I WILL respond right away to your many translations of "eternity past" . . . it is whatever God's eternity is . . . past. As endless back as lies before. An eternal progression of ages. Unless you believe God had a beginning?
Yes, I think the translators struggled with that . . . eternal . . . forever past, which is a mind boggling concept. "Time immemorial" would be a good stab. Certainly a item bigger than recorded history.
I have said this before, so hopefully now you can respond.
I will see if I can chip away at the rest. Maybe YOU can chip away at some of my comments posted during your vacation . . . at Yosemite :-)
"Scarlett: "That aiónion, does not mean endless or eternal, may appear from considering that no adjective can have a greater force than the noun from which it is derived. "
Now we have addressed that, over and over, Jack. So . . . at least humor me an acknowledge that.
"Time" is a noun . . . "Timeless" is an adjective . . . instant adjective completely different in force. "Pity" and "Pitiful" we have discussed. In fact, we went to great lengths to point out that "eternal" comes from a Latin word meaning "age".
Nathaniel Scarlett "was a member of the Universalist church founded by Elbanen Winchester . . . " So . . . he had an ax to grind. Statements like that are, well, ignorant. I am sorry.
Maclaine, in his Mosheim: Aión or æon among the ancients, was used to signify the age of man, or the duration of human life."
Please limit your comments to aionios . . . we all acknowledge that aion can mean "a specific age with a clear start and an end". Can . . . although it doesn't have to. I allege aionios never means anything other than "forever" or "eternal". So let's deal with that.

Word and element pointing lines
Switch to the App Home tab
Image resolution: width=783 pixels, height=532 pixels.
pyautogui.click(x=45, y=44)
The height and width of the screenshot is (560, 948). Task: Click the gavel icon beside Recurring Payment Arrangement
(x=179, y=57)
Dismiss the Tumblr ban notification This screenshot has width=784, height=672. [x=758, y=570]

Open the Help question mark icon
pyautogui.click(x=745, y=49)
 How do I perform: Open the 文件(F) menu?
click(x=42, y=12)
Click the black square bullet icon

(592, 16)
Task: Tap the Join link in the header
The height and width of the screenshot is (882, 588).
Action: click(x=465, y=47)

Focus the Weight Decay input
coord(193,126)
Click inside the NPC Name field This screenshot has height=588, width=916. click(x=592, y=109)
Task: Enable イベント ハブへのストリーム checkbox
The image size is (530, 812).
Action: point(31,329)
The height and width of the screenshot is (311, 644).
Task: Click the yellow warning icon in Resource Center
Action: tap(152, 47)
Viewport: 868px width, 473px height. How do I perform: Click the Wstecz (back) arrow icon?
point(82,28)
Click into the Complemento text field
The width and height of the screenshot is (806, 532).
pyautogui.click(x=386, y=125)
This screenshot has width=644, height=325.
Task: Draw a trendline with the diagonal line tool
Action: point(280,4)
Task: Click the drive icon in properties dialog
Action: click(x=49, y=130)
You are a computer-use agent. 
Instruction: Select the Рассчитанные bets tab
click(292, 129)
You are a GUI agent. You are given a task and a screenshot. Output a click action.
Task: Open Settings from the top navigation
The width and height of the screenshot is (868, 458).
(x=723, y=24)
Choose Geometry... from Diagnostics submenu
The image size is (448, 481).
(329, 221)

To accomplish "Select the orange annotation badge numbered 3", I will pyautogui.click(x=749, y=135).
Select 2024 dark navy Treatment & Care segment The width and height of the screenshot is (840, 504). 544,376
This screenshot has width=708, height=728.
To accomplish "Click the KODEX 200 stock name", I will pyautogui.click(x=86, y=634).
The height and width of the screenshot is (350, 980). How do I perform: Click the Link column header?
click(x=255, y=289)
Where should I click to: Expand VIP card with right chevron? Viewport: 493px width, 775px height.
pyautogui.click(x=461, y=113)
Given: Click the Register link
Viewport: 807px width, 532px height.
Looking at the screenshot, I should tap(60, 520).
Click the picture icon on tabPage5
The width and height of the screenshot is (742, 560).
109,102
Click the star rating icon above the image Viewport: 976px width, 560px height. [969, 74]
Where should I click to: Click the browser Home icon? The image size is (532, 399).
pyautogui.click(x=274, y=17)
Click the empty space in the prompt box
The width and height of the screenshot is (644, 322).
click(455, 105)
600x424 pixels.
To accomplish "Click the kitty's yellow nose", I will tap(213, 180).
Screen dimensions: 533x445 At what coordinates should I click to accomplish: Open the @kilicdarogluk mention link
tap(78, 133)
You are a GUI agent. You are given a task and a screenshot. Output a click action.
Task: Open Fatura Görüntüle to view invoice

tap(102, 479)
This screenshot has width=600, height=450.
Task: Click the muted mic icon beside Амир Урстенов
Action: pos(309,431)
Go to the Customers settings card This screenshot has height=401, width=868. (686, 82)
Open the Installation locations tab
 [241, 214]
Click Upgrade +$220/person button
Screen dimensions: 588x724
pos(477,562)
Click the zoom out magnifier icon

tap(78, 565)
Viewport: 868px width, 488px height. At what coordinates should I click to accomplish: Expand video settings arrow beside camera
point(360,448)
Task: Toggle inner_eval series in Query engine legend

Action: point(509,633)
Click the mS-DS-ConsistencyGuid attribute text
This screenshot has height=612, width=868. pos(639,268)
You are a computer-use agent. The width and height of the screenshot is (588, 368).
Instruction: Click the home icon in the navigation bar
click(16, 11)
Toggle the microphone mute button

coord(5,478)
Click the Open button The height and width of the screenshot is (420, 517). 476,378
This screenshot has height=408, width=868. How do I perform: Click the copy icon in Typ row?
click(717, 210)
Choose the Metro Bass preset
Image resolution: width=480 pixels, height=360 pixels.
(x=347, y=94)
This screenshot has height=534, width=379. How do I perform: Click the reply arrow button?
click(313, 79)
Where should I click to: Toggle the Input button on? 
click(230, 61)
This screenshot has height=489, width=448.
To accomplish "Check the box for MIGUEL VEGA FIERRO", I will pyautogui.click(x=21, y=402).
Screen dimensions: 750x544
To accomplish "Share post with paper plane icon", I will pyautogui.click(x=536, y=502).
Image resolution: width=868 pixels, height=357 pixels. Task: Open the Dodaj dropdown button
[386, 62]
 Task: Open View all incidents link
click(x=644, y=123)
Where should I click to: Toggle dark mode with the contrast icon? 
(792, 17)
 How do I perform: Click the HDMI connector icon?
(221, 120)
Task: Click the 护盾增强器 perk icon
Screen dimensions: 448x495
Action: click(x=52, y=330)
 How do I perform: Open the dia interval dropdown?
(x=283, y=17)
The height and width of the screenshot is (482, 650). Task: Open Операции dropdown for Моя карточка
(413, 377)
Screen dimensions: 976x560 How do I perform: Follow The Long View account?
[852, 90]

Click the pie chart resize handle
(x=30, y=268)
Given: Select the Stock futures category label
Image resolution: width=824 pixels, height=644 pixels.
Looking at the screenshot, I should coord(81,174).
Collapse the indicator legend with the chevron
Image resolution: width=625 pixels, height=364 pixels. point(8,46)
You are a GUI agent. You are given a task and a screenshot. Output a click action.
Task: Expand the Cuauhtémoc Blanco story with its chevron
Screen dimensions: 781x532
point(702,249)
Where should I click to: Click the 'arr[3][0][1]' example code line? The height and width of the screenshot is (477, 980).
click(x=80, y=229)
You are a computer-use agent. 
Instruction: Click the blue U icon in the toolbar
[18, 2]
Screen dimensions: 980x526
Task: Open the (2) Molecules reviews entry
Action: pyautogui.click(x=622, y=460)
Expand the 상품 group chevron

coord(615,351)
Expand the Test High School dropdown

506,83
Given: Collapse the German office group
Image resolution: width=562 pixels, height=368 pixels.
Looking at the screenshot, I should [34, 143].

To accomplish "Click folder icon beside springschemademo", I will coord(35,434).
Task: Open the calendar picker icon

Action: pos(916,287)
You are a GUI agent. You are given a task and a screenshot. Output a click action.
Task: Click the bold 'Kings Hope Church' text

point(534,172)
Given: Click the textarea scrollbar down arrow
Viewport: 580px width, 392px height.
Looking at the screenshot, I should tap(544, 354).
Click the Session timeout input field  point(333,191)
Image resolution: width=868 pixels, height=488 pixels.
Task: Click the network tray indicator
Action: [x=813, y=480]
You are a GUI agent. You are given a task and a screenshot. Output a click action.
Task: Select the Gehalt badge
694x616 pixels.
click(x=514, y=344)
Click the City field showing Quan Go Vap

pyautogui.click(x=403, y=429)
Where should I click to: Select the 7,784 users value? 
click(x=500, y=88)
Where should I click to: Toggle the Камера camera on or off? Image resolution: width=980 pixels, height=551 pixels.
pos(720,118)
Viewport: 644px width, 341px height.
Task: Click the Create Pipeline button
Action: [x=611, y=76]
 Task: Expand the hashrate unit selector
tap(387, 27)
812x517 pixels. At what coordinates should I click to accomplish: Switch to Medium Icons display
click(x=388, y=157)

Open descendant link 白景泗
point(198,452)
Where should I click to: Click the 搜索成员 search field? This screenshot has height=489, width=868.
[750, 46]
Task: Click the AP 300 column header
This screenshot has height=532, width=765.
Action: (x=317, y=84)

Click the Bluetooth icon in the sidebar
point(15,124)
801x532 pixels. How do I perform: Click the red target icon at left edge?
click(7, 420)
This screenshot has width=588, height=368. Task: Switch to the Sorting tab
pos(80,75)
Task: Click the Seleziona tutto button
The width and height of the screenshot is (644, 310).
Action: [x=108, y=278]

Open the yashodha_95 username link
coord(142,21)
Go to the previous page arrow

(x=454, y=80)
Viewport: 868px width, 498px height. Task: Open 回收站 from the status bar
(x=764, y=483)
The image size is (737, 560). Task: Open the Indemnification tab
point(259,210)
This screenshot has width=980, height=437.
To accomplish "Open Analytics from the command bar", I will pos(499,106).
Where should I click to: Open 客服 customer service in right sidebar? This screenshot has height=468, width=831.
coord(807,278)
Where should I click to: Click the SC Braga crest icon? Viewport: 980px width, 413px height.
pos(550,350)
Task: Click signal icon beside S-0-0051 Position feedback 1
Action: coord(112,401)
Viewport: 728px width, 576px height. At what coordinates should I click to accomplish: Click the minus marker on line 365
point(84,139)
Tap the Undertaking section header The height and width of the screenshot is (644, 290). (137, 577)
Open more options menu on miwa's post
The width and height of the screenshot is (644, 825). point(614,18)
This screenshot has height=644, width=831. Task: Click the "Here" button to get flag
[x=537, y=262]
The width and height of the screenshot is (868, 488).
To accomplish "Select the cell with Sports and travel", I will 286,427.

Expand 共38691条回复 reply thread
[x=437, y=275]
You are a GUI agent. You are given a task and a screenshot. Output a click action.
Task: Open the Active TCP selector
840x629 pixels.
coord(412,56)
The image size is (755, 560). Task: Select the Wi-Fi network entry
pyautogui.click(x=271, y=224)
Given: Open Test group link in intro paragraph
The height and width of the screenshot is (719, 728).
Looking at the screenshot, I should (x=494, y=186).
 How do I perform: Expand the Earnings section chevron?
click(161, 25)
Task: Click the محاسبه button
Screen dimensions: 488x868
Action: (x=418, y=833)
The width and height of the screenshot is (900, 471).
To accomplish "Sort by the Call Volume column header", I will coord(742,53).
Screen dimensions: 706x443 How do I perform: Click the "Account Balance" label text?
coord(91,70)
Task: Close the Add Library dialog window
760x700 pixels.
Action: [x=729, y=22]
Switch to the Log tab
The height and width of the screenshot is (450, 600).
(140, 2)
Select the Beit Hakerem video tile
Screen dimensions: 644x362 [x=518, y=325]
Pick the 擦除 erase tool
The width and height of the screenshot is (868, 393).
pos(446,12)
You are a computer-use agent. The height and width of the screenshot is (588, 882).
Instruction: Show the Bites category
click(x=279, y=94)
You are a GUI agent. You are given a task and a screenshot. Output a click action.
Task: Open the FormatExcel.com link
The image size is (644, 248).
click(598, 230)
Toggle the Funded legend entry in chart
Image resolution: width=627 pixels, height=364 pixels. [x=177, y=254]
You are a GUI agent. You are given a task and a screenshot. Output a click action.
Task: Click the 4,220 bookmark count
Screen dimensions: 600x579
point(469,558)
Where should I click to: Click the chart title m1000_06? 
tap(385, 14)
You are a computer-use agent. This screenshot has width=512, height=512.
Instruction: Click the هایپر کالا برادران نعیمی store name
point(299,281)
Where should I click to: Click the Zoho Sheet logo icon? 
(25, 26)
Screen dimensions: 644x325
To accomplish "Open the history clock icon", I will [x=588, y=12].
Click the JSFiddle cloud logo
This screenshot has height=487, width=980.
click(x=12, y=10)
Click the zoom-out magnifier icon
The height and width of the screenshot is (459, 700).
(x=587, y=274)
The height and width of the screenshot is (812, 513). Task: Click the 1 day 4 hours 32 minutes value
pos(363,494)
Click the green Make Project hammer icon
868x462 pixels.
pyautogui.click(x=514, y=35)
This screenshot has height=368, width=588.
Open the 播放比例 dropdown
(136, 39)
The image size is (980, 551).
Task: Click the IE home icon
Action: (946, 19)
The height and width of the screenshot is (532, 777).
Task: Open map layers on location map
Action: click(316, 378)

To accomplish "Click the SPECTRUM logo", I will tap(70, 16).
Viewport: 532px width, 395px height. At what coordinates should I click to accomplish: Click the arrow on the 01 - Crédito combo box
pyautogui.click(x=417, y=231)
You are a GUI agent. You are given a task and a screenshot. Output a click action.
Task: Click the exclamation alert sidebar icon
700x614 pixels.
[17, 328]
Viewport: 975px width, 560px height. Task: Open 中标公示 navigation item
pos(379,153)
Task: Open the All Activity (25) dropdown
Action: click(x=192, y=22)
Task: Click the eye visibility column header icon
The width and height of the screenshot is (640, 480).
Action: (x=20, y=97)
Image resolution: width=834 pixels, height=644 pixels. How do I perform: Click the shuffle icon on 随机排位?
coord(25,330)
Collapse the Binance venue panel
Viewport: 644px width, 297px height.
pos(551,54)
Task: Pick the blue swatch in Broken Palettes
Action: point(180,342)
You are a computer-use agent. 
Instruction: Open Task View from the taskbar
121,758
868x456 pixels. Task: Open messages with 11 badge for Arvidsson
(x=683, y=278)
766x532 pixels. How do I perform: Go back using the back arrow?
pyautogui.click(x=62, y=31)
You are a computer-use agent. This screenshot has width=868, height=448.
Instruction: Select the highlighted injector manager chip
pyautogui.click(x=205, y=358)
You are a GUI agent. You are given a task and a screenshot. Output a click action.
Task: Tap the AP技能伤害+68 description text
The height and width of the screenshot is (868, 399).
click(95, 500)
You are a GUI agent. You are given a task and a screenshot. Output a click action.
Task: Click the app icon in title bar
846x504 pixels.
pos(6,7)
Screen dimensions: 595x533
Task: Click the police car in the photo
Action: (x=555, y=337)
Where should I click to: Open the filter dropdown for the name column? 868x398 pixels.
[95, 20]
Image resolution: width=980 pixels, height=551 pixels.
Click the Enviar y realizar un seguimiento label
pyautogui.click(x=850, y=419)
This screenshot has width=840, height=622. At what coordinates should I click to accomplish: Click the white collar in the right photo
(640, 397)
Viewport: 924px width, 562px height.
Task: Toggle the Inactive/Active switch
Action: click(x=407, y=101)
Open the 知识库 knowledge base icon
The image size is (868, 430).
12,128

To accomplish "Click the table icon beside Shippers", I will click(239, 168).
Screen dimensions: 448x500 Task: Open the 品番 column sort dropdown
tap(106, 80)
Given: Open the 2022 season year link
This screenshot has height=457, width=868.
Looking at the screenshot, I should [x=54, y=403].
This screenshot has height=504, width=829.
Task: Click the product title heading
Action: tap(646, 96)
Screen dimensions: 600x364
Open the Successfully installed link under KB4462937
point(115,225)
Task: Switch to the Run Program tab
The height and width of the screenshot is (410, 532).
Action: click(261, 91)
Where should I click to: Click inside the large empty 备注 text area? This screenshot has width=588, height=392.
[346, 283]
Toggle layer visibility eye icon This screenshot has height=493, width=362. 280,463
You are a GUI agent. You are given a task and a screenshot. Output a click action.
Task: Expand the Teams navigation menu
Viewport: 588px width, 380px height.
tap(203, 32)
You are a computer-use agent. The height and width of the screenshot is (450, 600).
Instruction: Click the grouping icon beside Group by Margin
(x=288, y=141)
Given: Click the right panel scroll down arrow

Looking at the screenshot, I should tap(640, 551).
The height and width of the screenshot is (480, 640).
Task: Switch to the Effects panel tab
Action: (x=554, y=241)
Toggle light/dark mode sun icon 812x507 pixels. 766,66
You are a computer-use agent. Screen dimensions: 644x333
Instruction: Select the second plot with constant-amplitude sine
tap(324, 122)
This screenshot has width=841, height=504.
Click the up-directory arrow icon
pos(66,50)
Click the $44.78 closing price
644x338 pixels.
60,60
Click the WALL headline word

=== TASK INSTRUCTIONS ===
• 1. Copy out everything in the post about aionios from "I will see if" down to "an acknowledge that.", renaming "Yosemite" to "the Grand Canyon".
• 2. Write what comes next in the post about aionios, picking up after its final sentence.

=== RESULTS OF THE EXERCISE ===
• 1.
I will see if I can chip away at the rest. Maybe YOU can chip away at some of my comments posted during your vacation . . . at the Grand Canyon :-)
"Scarlett: "That aiónion, does not mean endless or eternal, may appear from considering that no adjective can have a greater force than the noun from which it is derived. "
Now we have addressed that, over and over, Jack. So . . . at least humor me an acknowledge that.

• 2.
Cruden: "The words eternal, everlasting, forever, are sometimes taken for a long time, and are not always to be understood strictly, for example, 'Thou shalt be our guide from this time forth, even forever,' that is, during our whole life."
Why just limited to life? He is our guide on into endless eternity . . . isn't He?
Alex. Campbell: "ITS RADICAL IDEA IS INDEFINITE DURATION."
AMEN!!! What an awesome, radical concept. Along with a host of other radical concepts the Bible presents . . . things that blow man's small, sin wrenched mind.
For the record, he founded what became the "Church of Christ" . . . and they definitely believe in eternal hell . . .
"Whitby: "Nothing is more common and familiar in Scripture than to render a thorough and irreparable vastation, whose effects and signs should be still remaining, by the word aiónios, which we render eternal."Hammond, Benson, and Gilpin, in notes on Jude 7, say the same."
I must wade through the copy and paste :-) I am presuming you yourself did not pen these . . . or? If I deal with each one, will you forgo dumping them in the future?
"vengeance of eternal fire" - Jude 7 . . . we have dealt with that. That judgement was "forever" . . . continues to this day in a physical sense, and will continue for eternity . . . and the people that fell there continue on in eternal hell.
Strange that Whitby would quote Ezekiel 26:20-21 to help him . . . that clearly is talking about the pit . . . the pit of hell. Tyre - like Sodom - has some heavy eternal linkings . . . as you well know, the "King of Tyre" suddenly becomes a nickname for the devil (Ezekiel 28)
Even Professor Stuart is obliged to say: "The most common and appropriate meaning of aión in the New Testament, and the one which corresponds with the Hebrew word olam, and which therefore deserves the first rank in regard to order, I put down first: an indefinite period of time; time without limitation; ever, forever, time without end, eternity, all in relation to future time. The different shades by which the word is rendered, depend on the object with which aiónios is associated, or to which it has relation, rather than to any difference in the real meaning of the word."
What comfort do you find here? IT DOESN'T MEAN "LIMITED TO AN AGE" NOT MATTER HOW YOU SLICE IT!!
Dr. Edward Beecher(11) remarks, "It commonly means merely continuity of action . . . all attempts to set forth eternity as the original and primary sense of aión are at war with the facts of the Greek language for five centuries, in which it denoted life and its derivative senses, and the sense eternity was unknown." And he also says what is the undoubted fact, "that the original sense of aión is not eternity. . . .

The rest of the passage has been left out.